### Text segment:
::::::::
On March 16, two weeks into his Iran war, President Trump assured reporters that he had the Strait of Hormuz problem well in hand. “And we’re hammering their capacity to threaten commercial shipping in the Strait of Hormuz, with more than 30 mine-laying ships destroyed,” he said. “We hit, to the best of our knowledge, all of their mine-laying ships.”
On March 31, the national average price of gasoline at the pump surpassed $4, the highest level since the post-pandemic shocks of 2022. One-fifth of the world’s oil and liquefied natural gas usually flows through the strait, but hasn’t since Iran began impeding the waterway in early March. Yet Trump continues to insist that Iran’s partial closure of the strait isn’t a problem. Markets don’t agree with Trump, and neither do his poll numbers.
How did Trump get Hormuz so wrong? The answer reveals one of Trump’s most characteristic and most fateful mistakes: his steadfast refusal to acknowledge that Americans live in a world economy.
Here he is on March 16 again: “You know, we get less than 1 percent of our oil from the strait. And, uh, some countries get much more. Japan gets 95 percent. China gets 90 percent. Many of the Europeans get quite a—quite a bit.” These specific numbers are, as you might suspect, wrong. China gets about 40 percent of its oil from the Persian Gulf. Still, the general point is correct. Gulf oil flows mostly to Asia, and vanishingly little goes to North America. But what Trump fails to understand is that these geographic details matter little to world energy markets.
Trump wishes for a United States economy walled off from the rest of the world. That’s why he loves tariffs so much—and why he refuses to think about what they mean to American producers, who now must pay more for inputs such as aluminum.
::::::::
### Given information:
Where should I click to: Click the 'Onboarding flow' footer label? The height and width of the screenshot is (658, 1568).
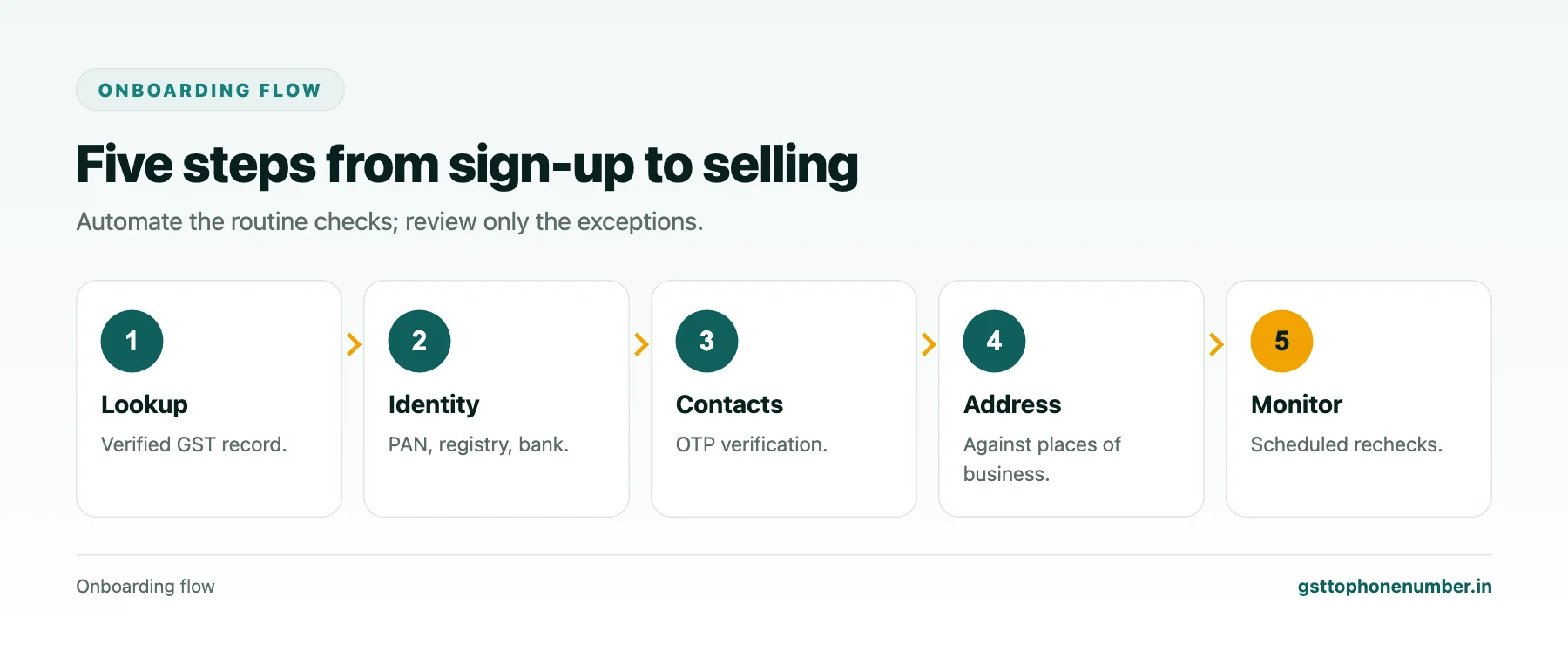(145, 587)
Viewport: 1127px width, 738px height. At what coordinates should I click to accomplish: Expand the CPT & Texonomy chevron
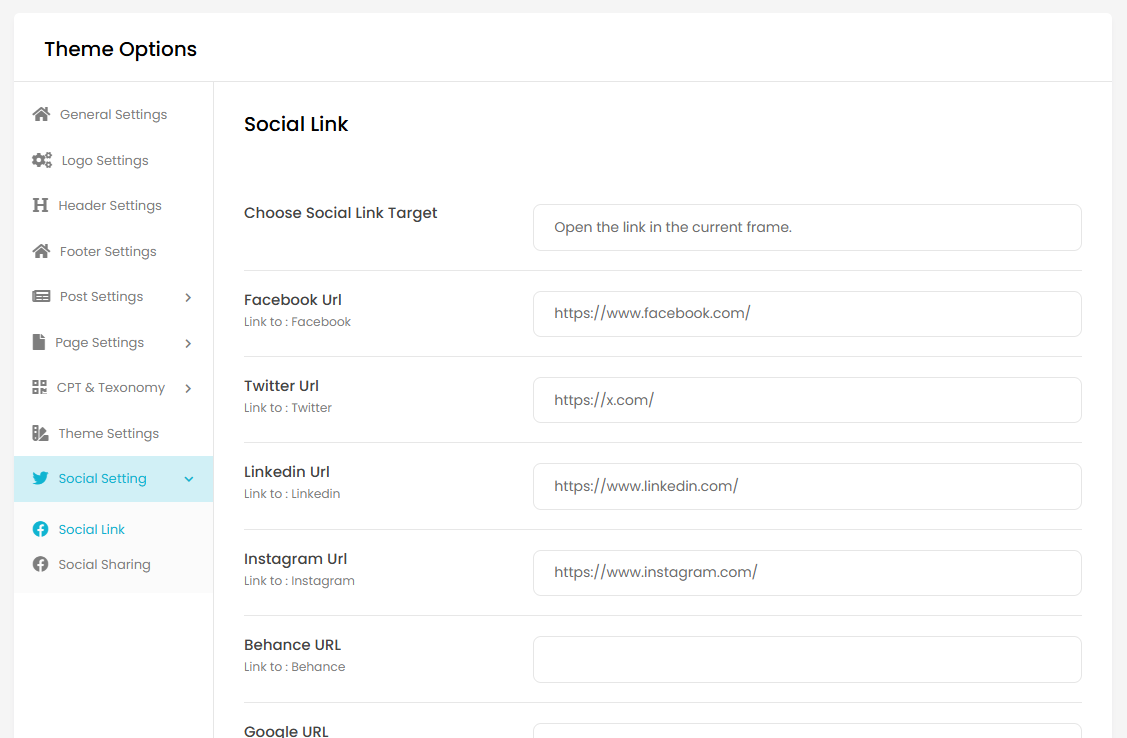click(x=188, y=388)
::::::::
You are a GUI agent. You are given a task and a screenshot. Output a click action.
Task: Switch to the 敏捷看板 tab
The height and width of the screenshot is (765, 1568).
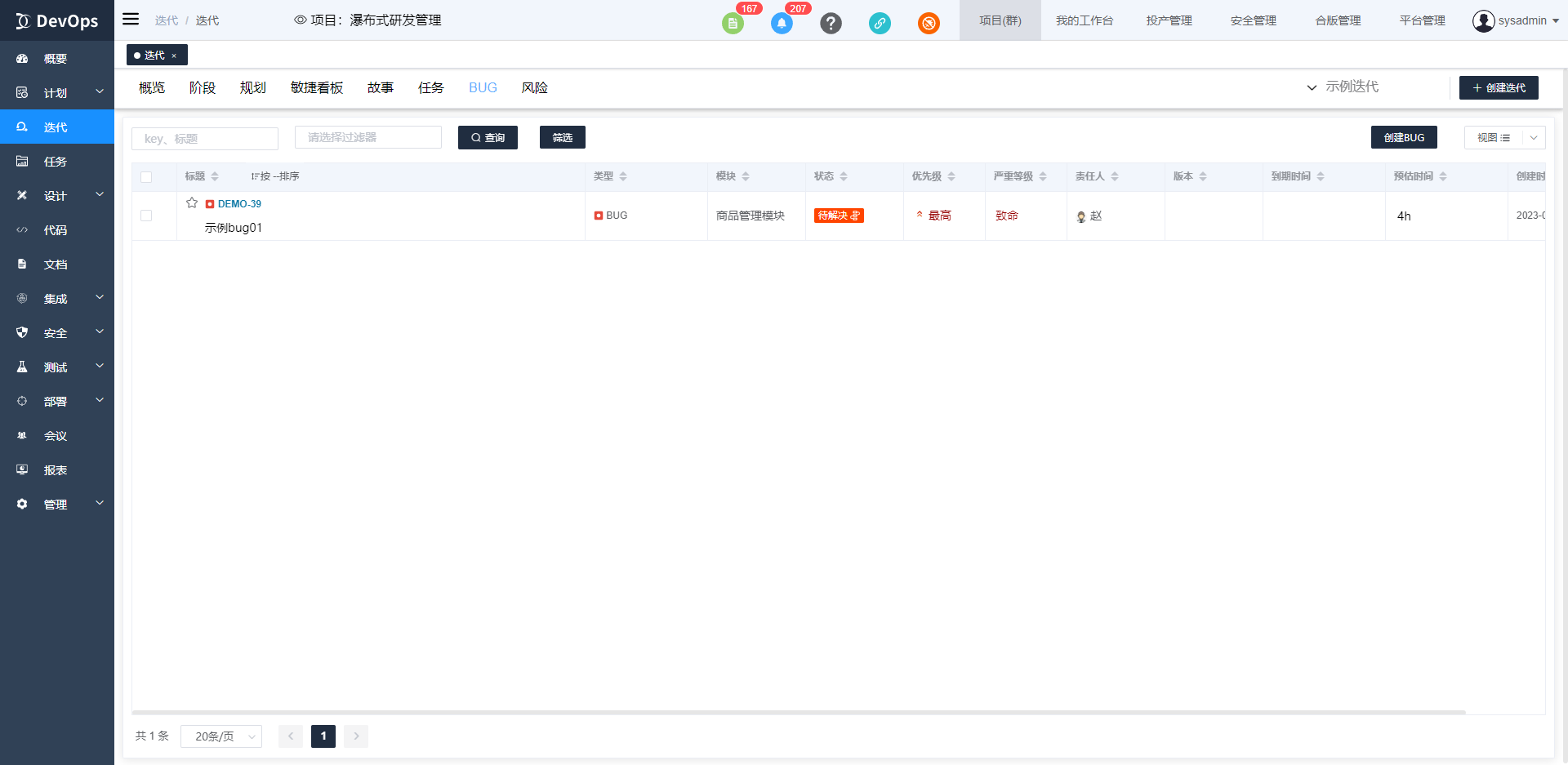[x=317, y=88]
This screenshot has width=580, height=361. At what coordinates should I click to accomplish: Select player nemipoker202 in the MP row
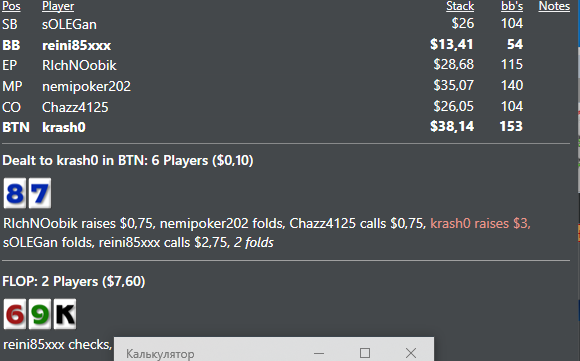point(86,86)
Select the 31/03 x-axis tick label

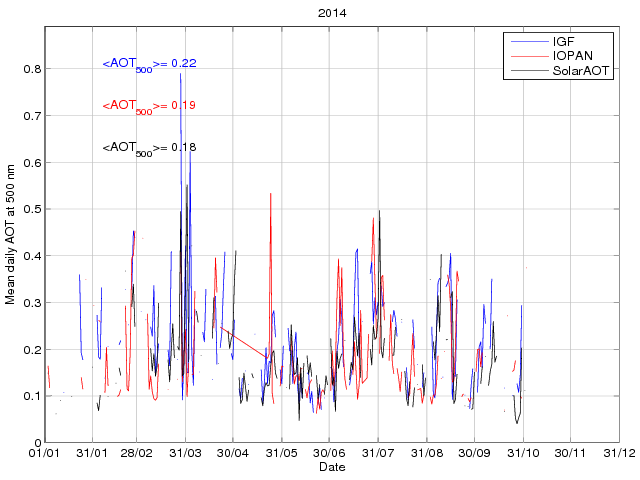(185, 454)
::::::::
### Task to carry out:
Continue the text on Trump's handling of the Strait of Hormuz and the world economy, picking up after its final sentence.

### Task response:
But with energy, there is no walling off. Most of America’s oil and gas is produced in the United States. American imports come overwhelmingly from Canada and Mexico. But American oil can be put on a tanker and sent to Japan or the European Union if the price across the ocean rises. The global process of buying and selling equalizes prices worldwide. Walling off the U.S. would mean America would have to stop exporting and importing oil. Trump does not want to do that. In fact, he endlessly urges other countries to buy more American oil and gas. As he said in his March 31 comments: “Buy from the U.S.; we have plenty.”
Trump’s inability to comprehend the relevance of Persian Gulf supplies to American motorists may explain how he stumbled into his Iran war in the first place. A threat to the Strait of Hormuz may be the most war-gamed problem in the whole U.S. military inventory. It’s thorny enough to have deterred American presidents from attacking Iran for nearly 50 years, no matter how provocatively Iran behaved.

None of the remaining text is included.